As I read each chapter, I realized that the focus on wine was an effective starting point for the discussion of almost every issue of the war. I was especially interested in the slow and penetrating changes in the way that the French viewed Marshal Pétain and the Vichy government. At first, Pétain seemed capable and willing to save France by acceding to Nazi demands, but without much strength. Over time, his collaboration became more and more objectionable and odious. German demands for the best champagnes and wines were among the events that drove increasing numbers of French men and women into resistance -- this part of the book was a major focus of our discussion last night.

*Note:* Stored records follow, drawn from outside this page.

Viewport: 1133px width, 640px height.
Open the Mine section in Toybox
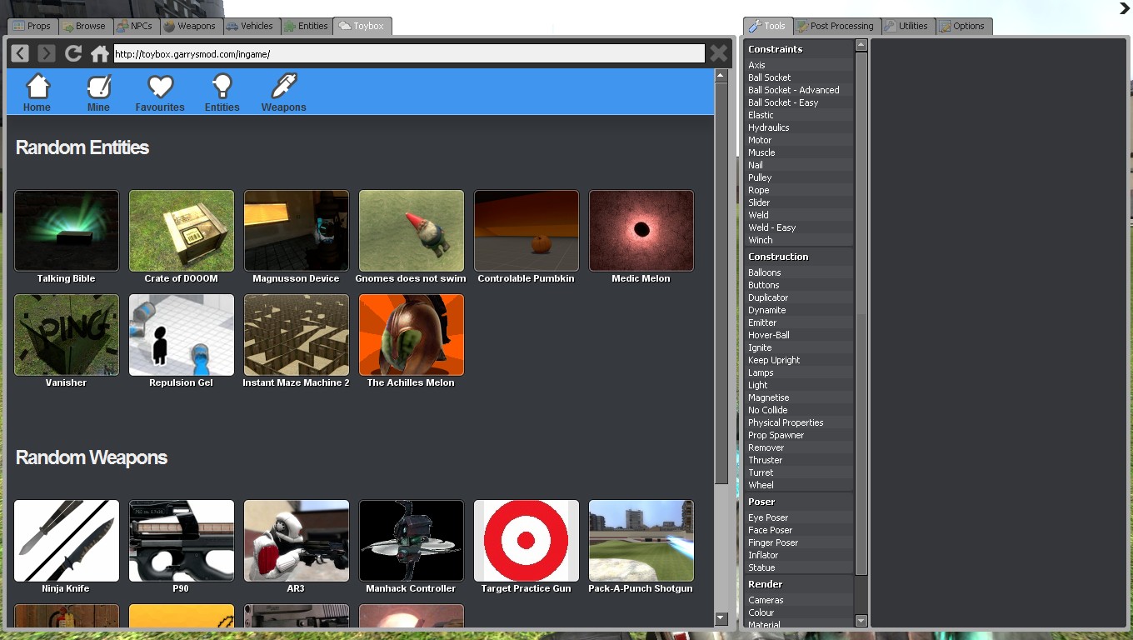98,92
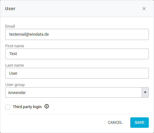Click the User group label

pyautogui.click(x=15, y=85)
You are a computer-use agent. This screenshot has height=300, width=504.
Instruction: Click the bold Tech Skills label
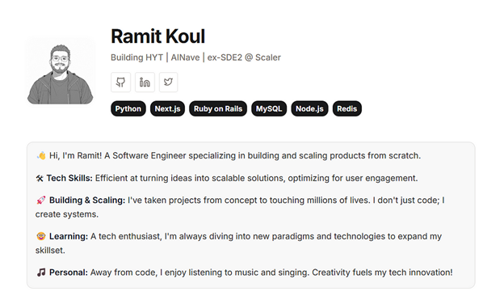69,178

Grape growing and wine production in 1939 was little changed from the 19th century. Horses drew plows to weed the rocky soil that grows the best wines. Most tasks were done by hand. Owners were already suffering after bad weather and bad economic times had affected their harvests, thought most chateaux had stores of wine from good years back as far as the 1890s. Labor was essential for pruning, cultivating, and picking; chemicals like copper sulfate and fertilizer ensured that grapes would grow. Once the grapes were harvested, winemaking and bottling required labor and many supplies including sugar, bottles, and corks.
Under the occupation, supplies were scarce or unobtainable, and large numbers of able-bodied laborers were conscripted and sent to work in Germany, or they resisted and were arrested or worse. The book has many interesting details about how the few remaining family members coped, and how they negotiated with the Nazis who demanded that production continue in order to supply their requirements. Of course many of those left to run the vineyards were women, adolescents, or old people, often wounded veterans of World War I. The Epilogue calls 1945, the triumphant harvest after years of bad times, "the last 19th century vintage," because after that, the French modernized their techniques for wine growing and winemaking.
Each family or chateau had cellars that were often complex labyrinths of underground rooms or which were in natural caves. Back doors might open into fields or on hillsides. This made them ideal for hiding weapons, downed British or American airmen, and at times Jewish refugees, and for supporting the emerging resistance network. When the Nazis requisitioned large supplies of wine they often gave its destination -- this was valuable information that could be passed on to British intelligence.
The appointment of many Germans who had been wine merchants in France before the war was the source of much drama in the book, as the Nazi agents made demands on behalf of their overlords. Many in the German high command were wine lovers, though not Hitler. Wine was also used to improve the morale of the troops. Over time, the French figured out ways to hide the best wine. Nevertheless, vast quantities of high-quality wine were confiscated and sent to the East. In Paris, the best restaurants were assured supplies -- only Nazis were allowed to eat there while the French were practically starving. The details of many of these interactions are depicted in a fascinating way.
The cruelty and rapaciousness of the conquerors makes this book a challenging read: it's just too depressing! The entire group agreed with this, but all found it a compelling book.